Le peuple entend la loi, les lévites l’expliquent et chacun comprend ce qui est lu. Les larmes montent, mais Néhémie appelle le peuple à recevoir la joie du Seigneur.

Le peuple est rassemblé autour de la Parole. Le livre de la loi est lu publiquement, non comme une formule sacrée incompréhensible, mais comme une parole qui doit être entendue. Les lévites expliquent, donnent le sens, et font comprendre la lecture. La restauration du peuple passe par une intelligence renouvelée.

Cette précision est essentielle : ils donnaient le sens. La Bible n’est pas offerte pour être seulement respectée de loin, posée sur une table ou entourée d’une aura religieuse. Elle doit être comprise. Elle demande des voix qui expliquent, des oreilles qui écoutent, des cœurs qui reçoivent. La compréhension n’enlève rien à la sainteté du texte. Elle permet au contraire à cette sainteté de rejoindre la vie.
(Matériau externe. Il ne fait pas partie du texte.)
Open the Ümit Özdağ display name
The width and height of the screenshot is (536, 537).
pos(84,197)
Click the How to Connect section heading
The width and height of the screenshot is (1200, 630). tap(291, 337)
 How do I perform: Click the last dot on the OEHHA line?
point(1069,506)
Lorsque le peuple comprend les paroles de la loi, il pleure. Ce n’est pas une réaction superficielle. Comprendre la Parole, c’est parfois comprendre l’écart. La lumière reçue révèle ce que l’ombre avait caché : les infidélités, les négligences, les habitudes contraires à Dieu, les années passées sans écouter vraiment.
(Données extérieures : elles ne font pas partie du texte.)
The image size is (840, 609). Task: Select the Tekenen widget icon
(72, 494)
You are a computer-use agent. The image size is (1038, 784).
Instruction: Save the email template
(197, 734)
Les larmes du peuple sont donc compréhensibles. Il ne s’agit pas de sensiblerie religieuse. La Parole a touché la conscience. Elle a réveillé une mémoire et une responsabilité. On peut entendre longtemps sans vraiment comprendre, puis un jour la Parole prend sens, et ce sens nous atteint.

Mais Néhémie, Esdras et les lévites disent au peuple de ne pas mener deuil ni pleurer ce jour-là, car ce jour est saint pour le Seigneur. Voilà une nuance délicate. Toutes les larmes ne sont pas à mépriser, mais toutes les larmes ne doivent pas gouverner le moment. Il y a une repentance qui doit conduire à la joie, parce que Dieu ne parle pas pour écraser son peuple, mais pour le ramener.

Néhémie dit alors : « Allez, mangez des viandes grasses, buvez des boissons douces et envoyez des portions à ceux qui n’ont rien de préparé, car ce jour est saint pour notre Seigneur. Ne vous affligez pas, car la joie du Seigneur sera votre force. » La sainteté du jour ne produit pas une austérité triste. Elle devient repas, partage et joie.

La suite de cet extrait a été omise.